:: Extrait du document ::
◆ ◆ ◆

Émirats-Israël. Mohamed Ben Zayed creuse son sillon au Proche-Orient

L’accord entre Abou Dhabi et Tel-Aviv, officiellement conditionné par l’arrêt de l’annexion de territoires palestiniens, s’inscrit surtout dans la politique régionale des Émirats arabes unis qui se sont affirmés comme une puissance régionale ayant une politique étrangère autonome. Il représente le point d’orgue d’une diplomatie offensive mise en place par l’homme fort du pays, Mohamed Ben Zayed.

Abou Dhabi, 17 février 2019. — Le prince héritier Mohamed Ben Zayed à l’inauguration du salon international de la défense
AFP.

La nouvelle a ébranlé le monde arabe sans toutefois l’étonner. La ligne rouge de la normalisation avec Israël officiellement respectée par les pays arabes au nom de la solidarité avec la cause du peuple palestinien1 a été franchie par Abou Dhabi. Elle rompt avec le consensus arabe tel qu’il s’était dessiné à travers l’Initiative de paix arabe de 2002, qui conditionnait la normalisation avec Israël à la création d’un État palestinien dans les frontières de 1967, le retrait d’Israël du plateau du Golan et le retour des réfugiés.

◆ ◆ ◆

:: Informations affichées ::
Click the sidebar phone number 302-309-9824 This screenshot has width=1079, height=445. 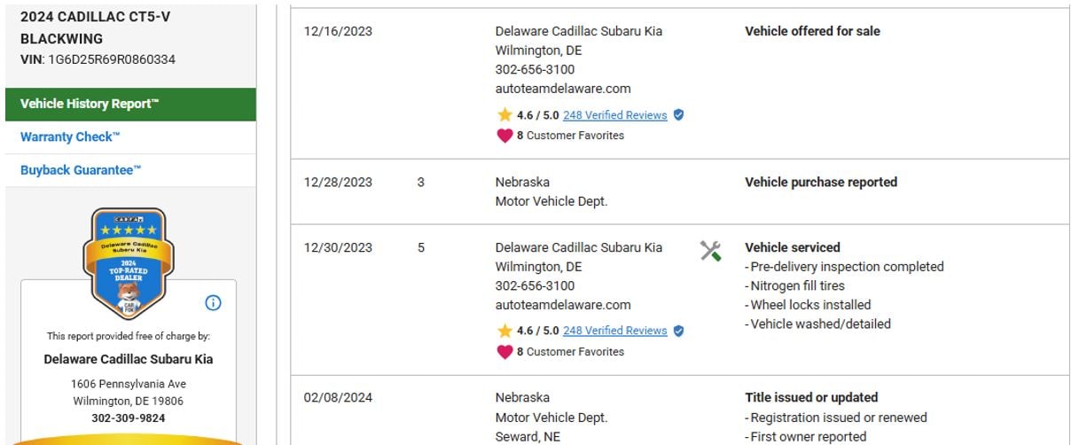tap(128, 418)
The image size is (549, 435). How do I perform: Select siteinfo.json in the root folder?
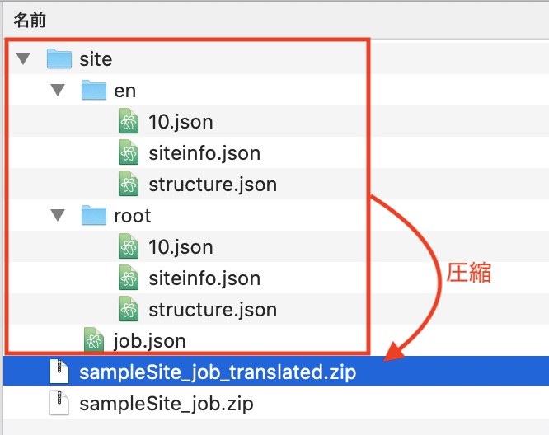click(x=204, y=278)
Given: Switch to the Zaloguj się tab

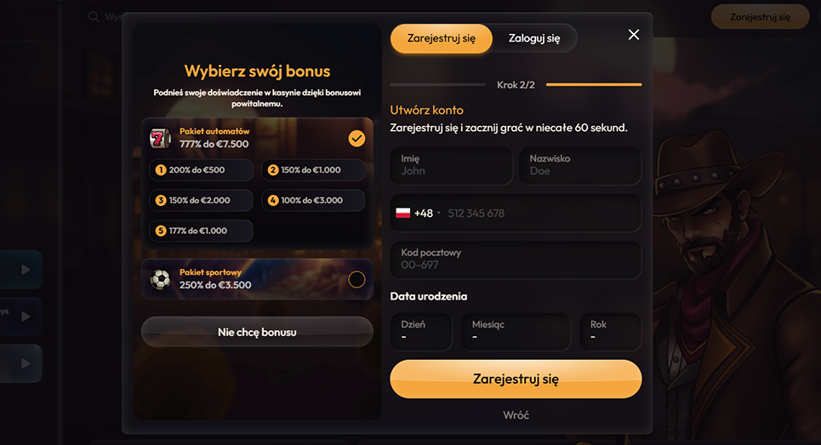Looking at the screenshot, I should pos(534,38).
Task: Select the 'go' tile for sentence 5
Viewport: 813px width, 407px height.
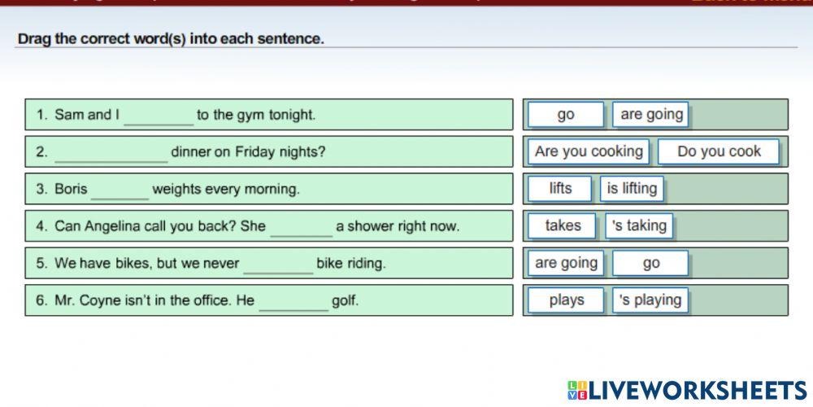Action: click(650, 263)
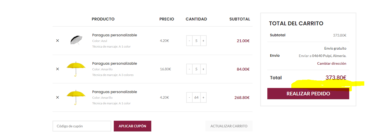
Task: Select the quantity field showing 64
Action: pyautogui.click(x=196, y=97)
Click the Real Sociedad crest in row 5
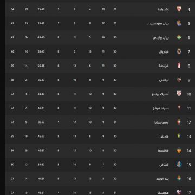The width and height of the screenshot is (195, 195). [x=179, y=23]
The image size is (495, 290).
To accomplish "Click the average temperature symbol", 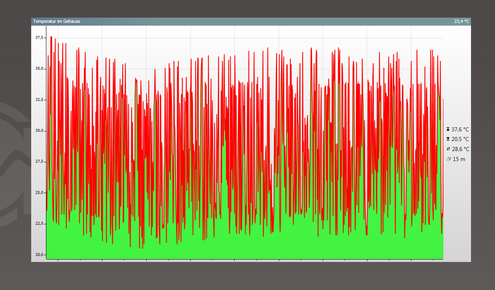I will [x=448, y=149].
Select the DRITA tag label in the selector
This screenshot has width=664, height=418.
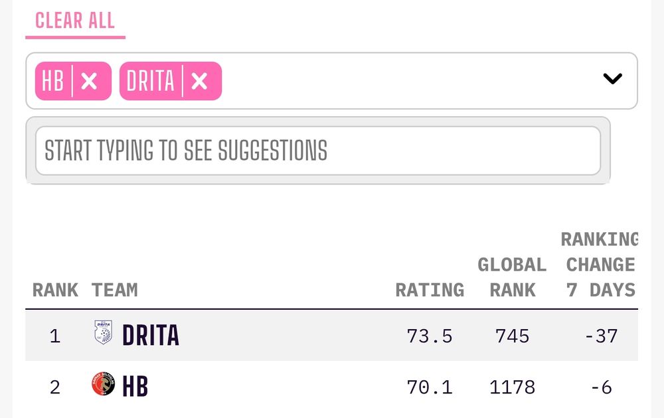click(x=150, y=81)
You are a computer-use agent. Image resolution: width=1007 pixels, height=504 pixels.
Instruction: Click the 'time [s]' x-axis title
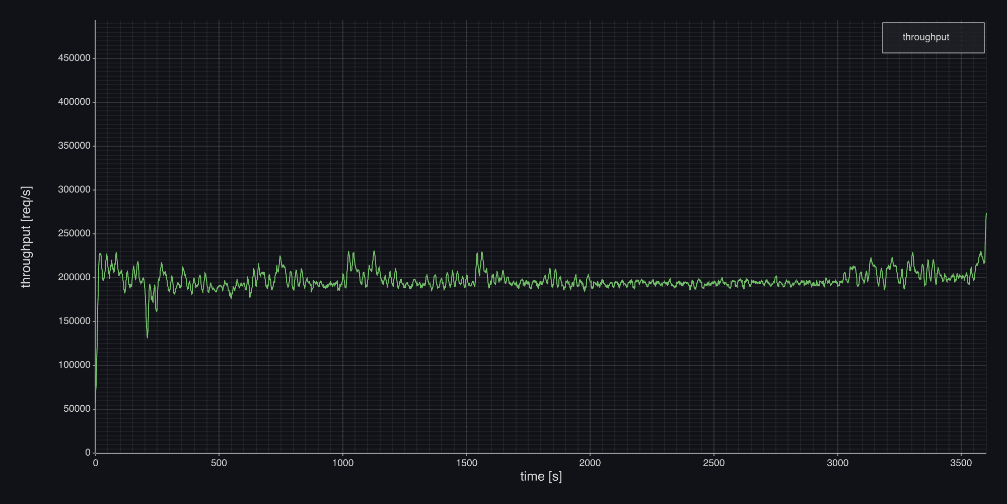541,476
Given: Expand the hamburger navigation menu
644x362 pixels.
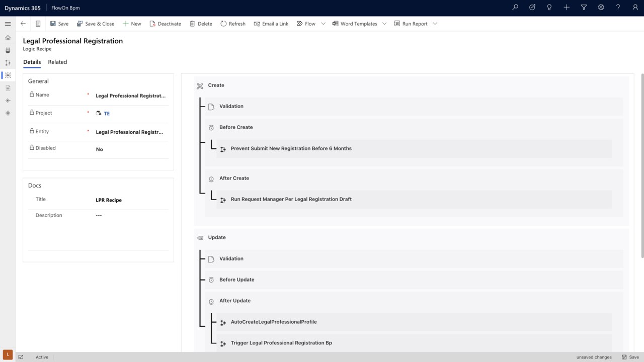Looking at the screenshot, I should click(8, 24).
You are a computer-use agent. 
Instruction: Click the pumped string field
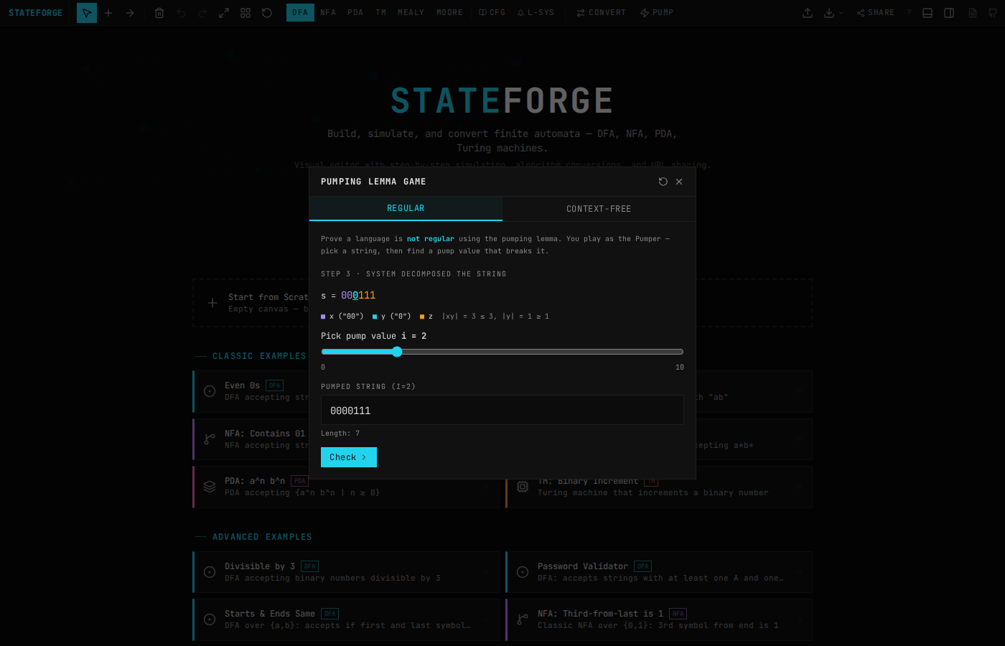coord(502,411)
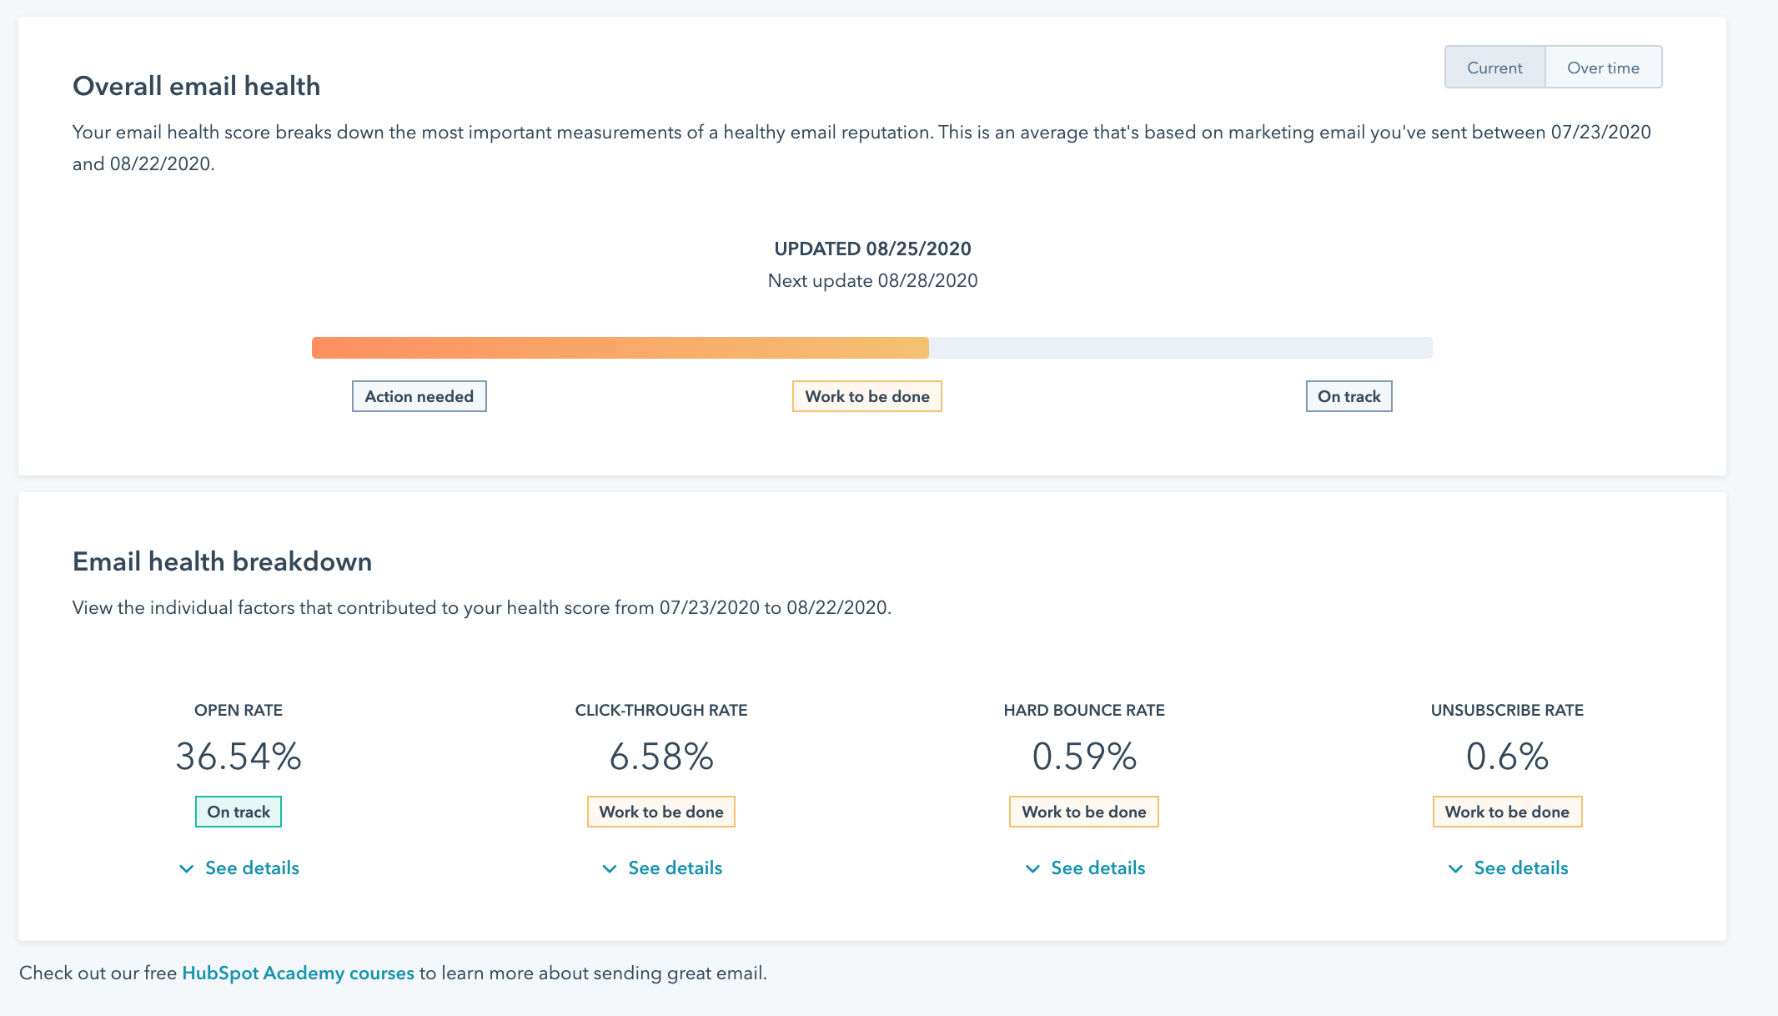Click Work to be done badge under Click-through Rate
This screenshot has height=1016, width=1778.
coord(661,812)
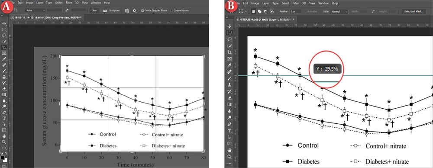The height and width of the screenshot is (168, 433).
Task: Expand the marquee tool preset arrow
Action: (x=246, y=12)
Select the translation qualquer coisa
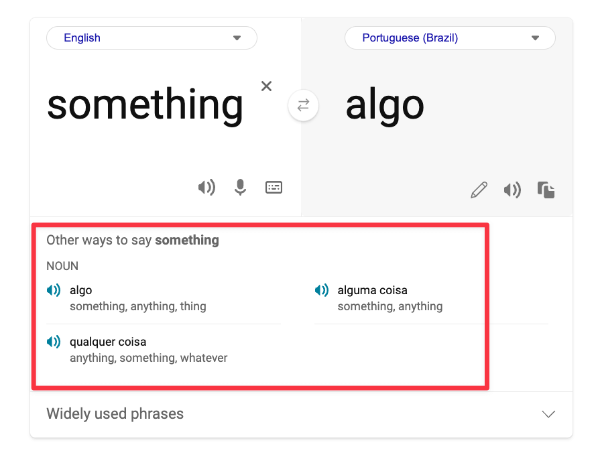The height and width of the screenshot is (463, 598). 108,342
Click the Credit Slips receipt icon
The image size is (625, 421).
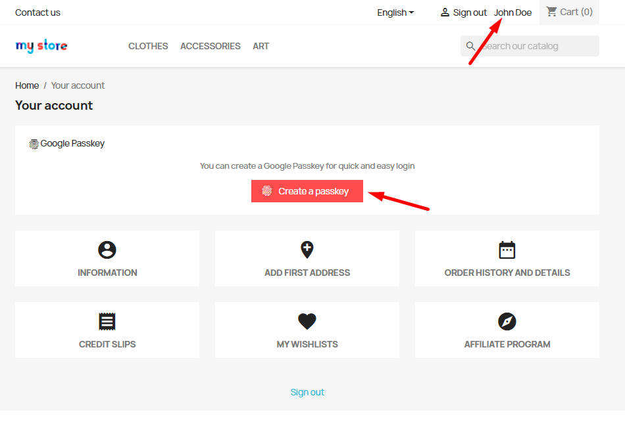click(x=107, y=322)
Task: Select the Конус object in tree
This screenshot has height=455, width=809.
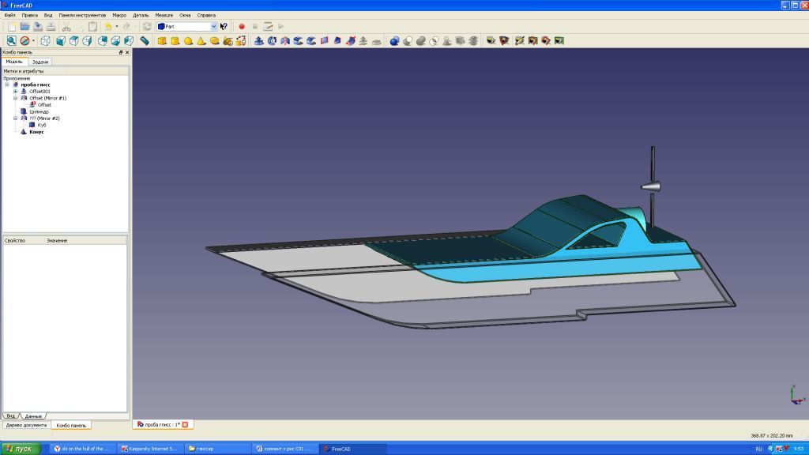Action: click(x=36, y=132)
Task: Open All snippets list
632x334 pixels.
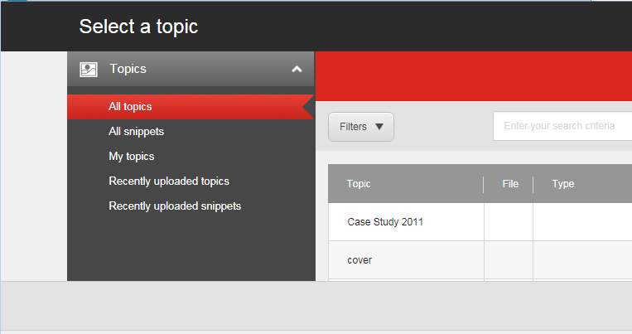Action: pos(136,132)
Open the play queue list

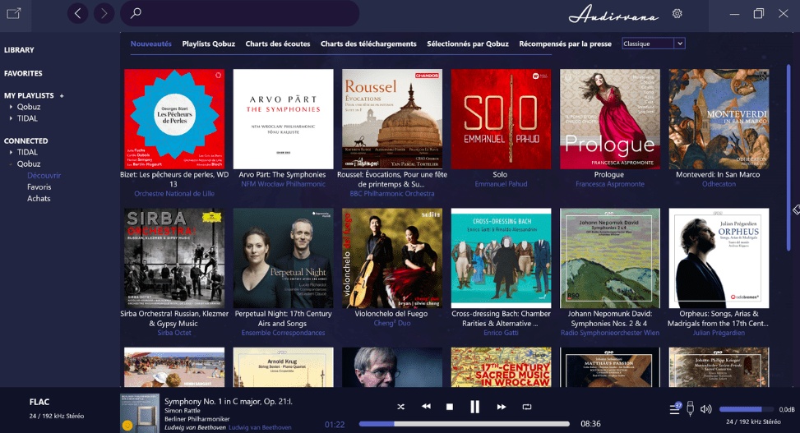point(675,408)
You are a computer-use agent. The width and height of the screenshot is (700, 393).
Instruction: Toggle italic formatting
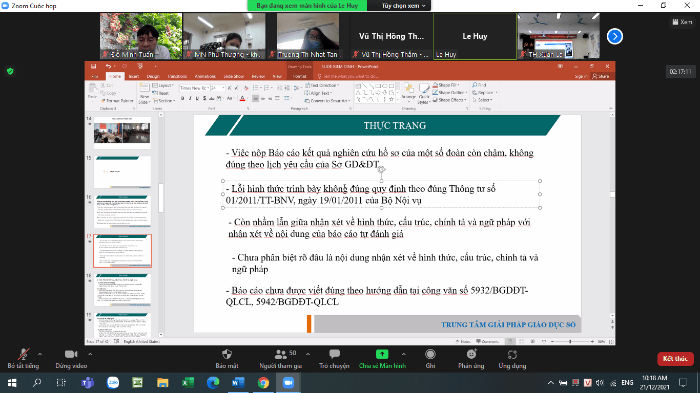(190, 98)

◆ ◆ ◆

:: Tâches ::
a) D'après l'extrait sur l'accord entre les Émirats et Israël, quelle initiative de 2002 conditionnait la normalisation avec Israël à la création d'un État palestinien ?
b) Réécrivez tout le passage de l'extrait sur l'accord entre les Émirats et Israël allant de « L’accord entre Abou » jusqu'à « Mohamed Ben Zayed. », en remplaçant « diplomatie offensive » par « diplomatie active ».

:: Réponses par tâche ::
a) L'Initiative de paix arabe.

b)
L’accord entre Abou Dhabi et Tel-Aviv, officiellement conditionné par l’arrêt de l’annexion de territoires palestiniens, s’inscrit surtout dans la politique régionale des Émirats arabes unis qui se sont affirmés comme une puissance régionale ayant une politique étrangère autonome. Il représente le point d’orgue d’une diplomatie active mise en place par l’homme fort du pays, Mohamed Ben Zayed.